__PROBLEM REQUIREMENTS__. Your copy should repeat each record exactly and contain none of the pictures.

** DATA RECORDS follows **

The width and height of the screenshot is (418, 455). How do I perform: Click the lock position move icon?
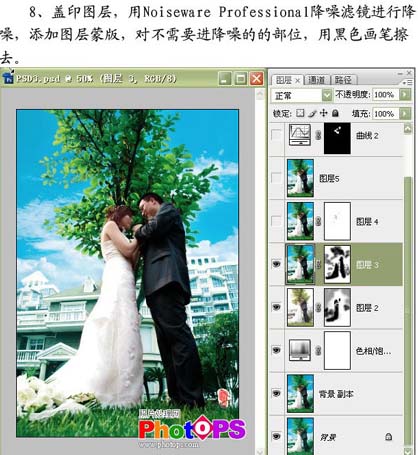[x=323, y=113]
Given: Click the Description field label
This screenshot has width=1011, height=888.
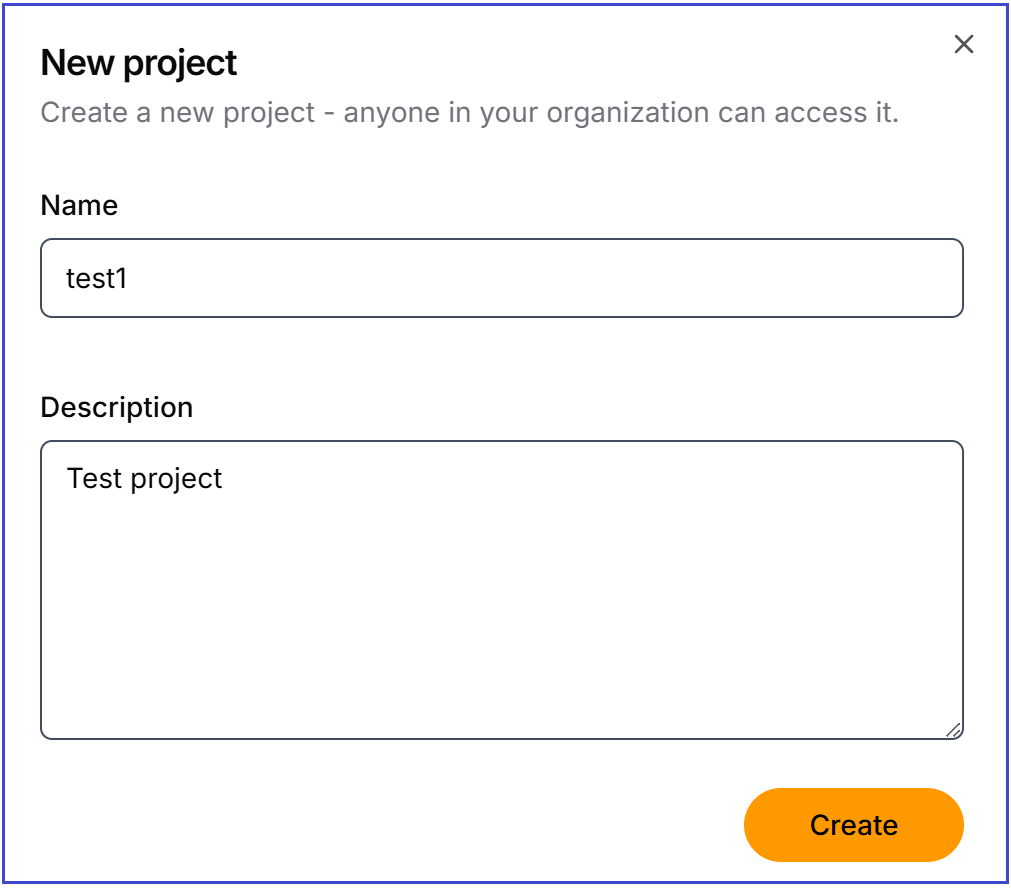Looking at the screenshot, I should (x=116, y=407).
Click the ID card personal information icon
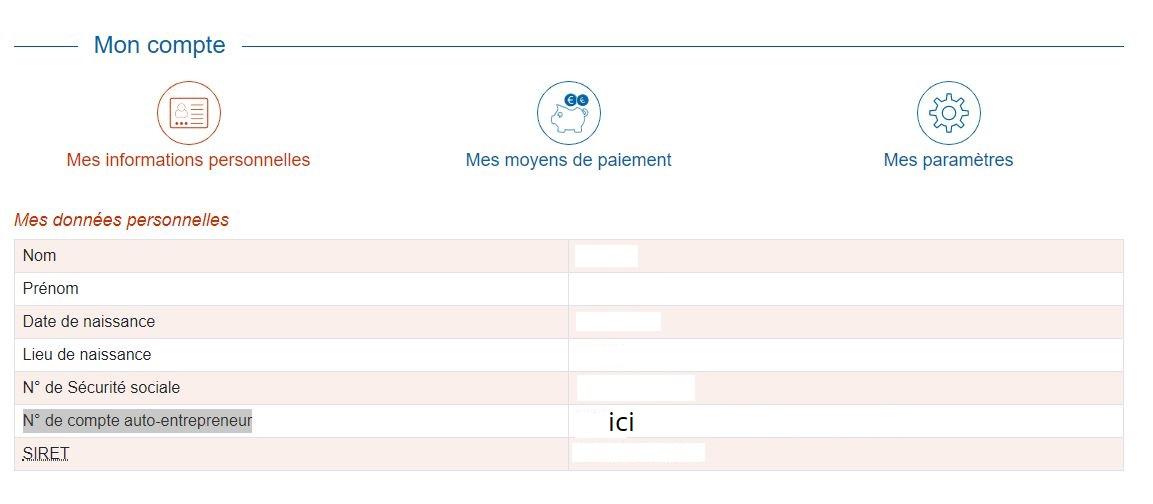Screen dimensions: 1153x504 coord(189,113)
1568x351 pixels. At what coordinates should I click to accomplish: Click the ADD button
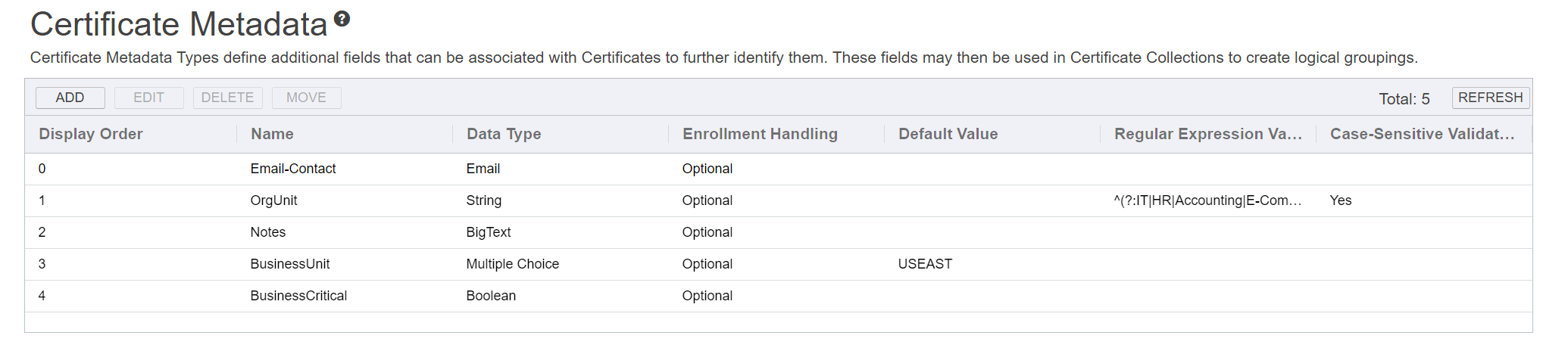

** End of DATA RECORDS **

__SOLUTION TO THIS EXERCISE__.
The width and height of the screenshot is (418, 455). How do I perform: Click the lock position move icon?
[x=323, y=113]
Given: Click the Description field label
This screenshot has width=1011, height=888.
Looking at the screenshot, I should (x=116, y=407).
Click the ID card personal information icon
Screen dimensions: 1153x504 coord(189,113)
1568x351 pixels. At what coordinates should I click to accomplish: Click the ADD button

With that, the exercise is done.